Vancouver has been the source of controversial approaches to drug addiction, notably the pioneering safe-injection site the federal government tried to shut down.

Now a study by researchers at Providence Health Care, which runs St. Paul's Hospital in downtown Vancouver, and the University of British Columbia concludes giving heroin addicts precisely what they crave is medically better and more cost effective than treating them with methadone.

The study, published this week in the Canadian Medical Association Journal, found that addicts using medically prescribed heroin (diacetylmorphine) lived slightly longer than those given methadone and cost society $1.1 million, compared with $1.14 million for methadone users.

"Cost savings in the diacetylmorphine cohort were realized primarily because of reductions in the costs related to criminal activity," the study found.

"The treatment actually saves money and provides better outcomes," health economist Dr. Aslam Anis, one of the study's researchers, told the Vancouver Province.

The study was based on findings from the North American Opiate Medication Initiative (NAOMI), the continent's first clinical trial of prescribed heroin, between 2005 and 2008. It also used administrative data from around British Columbia.

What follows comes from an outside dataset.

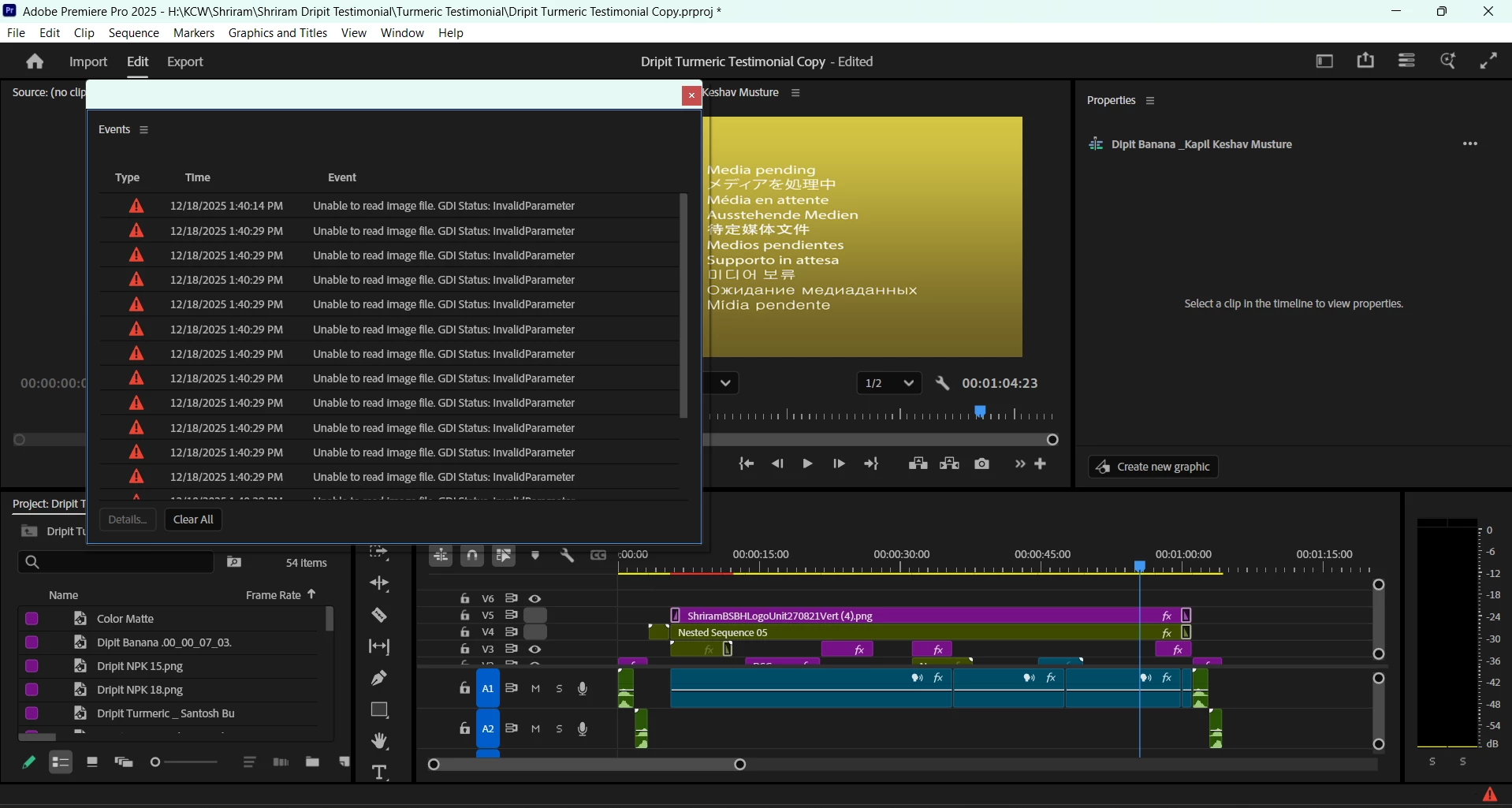Open Program Monitor wrench settings
This screenshot has width=1512, height=808.
pyautogui.click(x=942, y=383)
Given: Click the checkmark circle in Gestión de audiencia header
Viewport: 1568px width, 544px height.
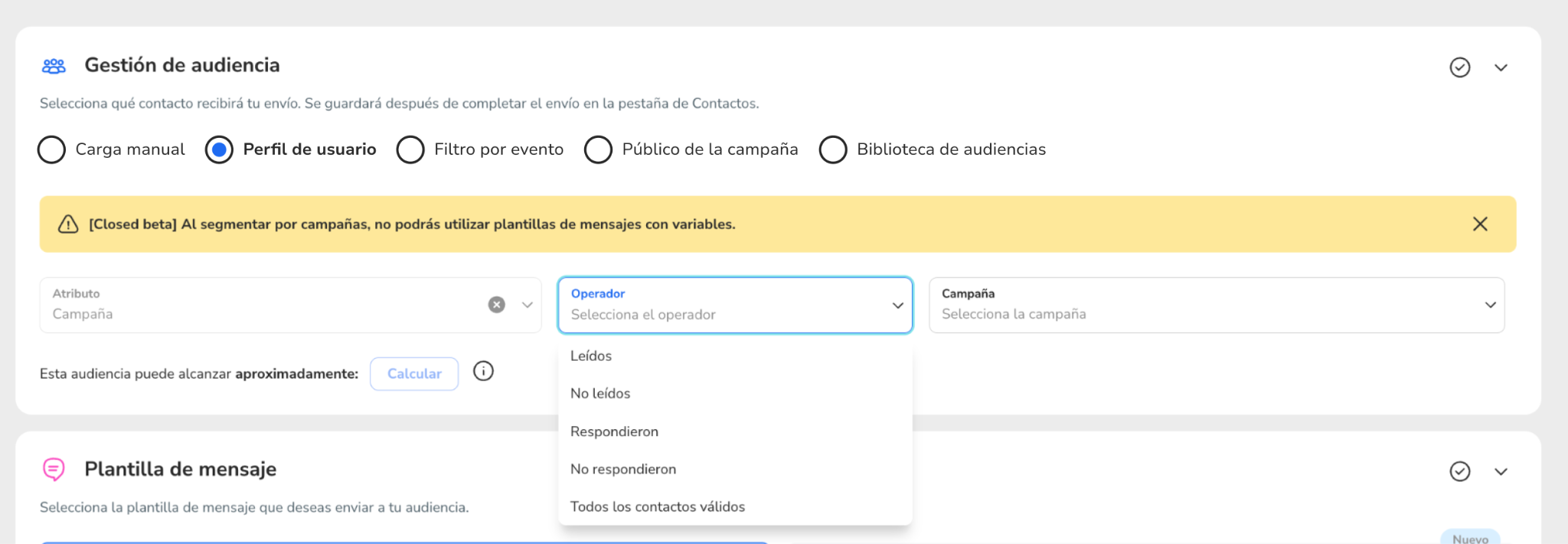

Anis, director of the Centre for Health Evaluation and Outcome Sciences at Providence Health Care, called the medical-heroin treatment a "no-brainer."

People in the NAOMI program had serious addictions and failed other treatment programs at least twice, he said. Prescribing them heroin cost more than methadone but kept them in programs and away from other drugs and dangerous activities, Anis told the Province.

"The retention rate in heroin was double what it is in methadone," he said.

Program participant Mark Fraser agreed.

"All the findings they have come up with scientifically I more or less knew from my interactions with people and my personal experience," Fraser, a heroin addict for 30 of his 46 years, told the Province.

Fraser, who works in addiction harm-reduction programs on Vancouver's drug-riddled Downtown Eastside, calls himself a "functioning addict."

Methadone didn't work for him.

"It's hard on your body," he said. "It's very debilitating — for me, anyways. It makes me very tired and apathetic. I have a hard time getting things done."

"The question I get most about heroin-assisted therapy is whether we can afford the increased direct costs of the treatment," said study co-author Dr. Martin Schechter. "What this study shows is that the more appropriate question is whether we can afford not to."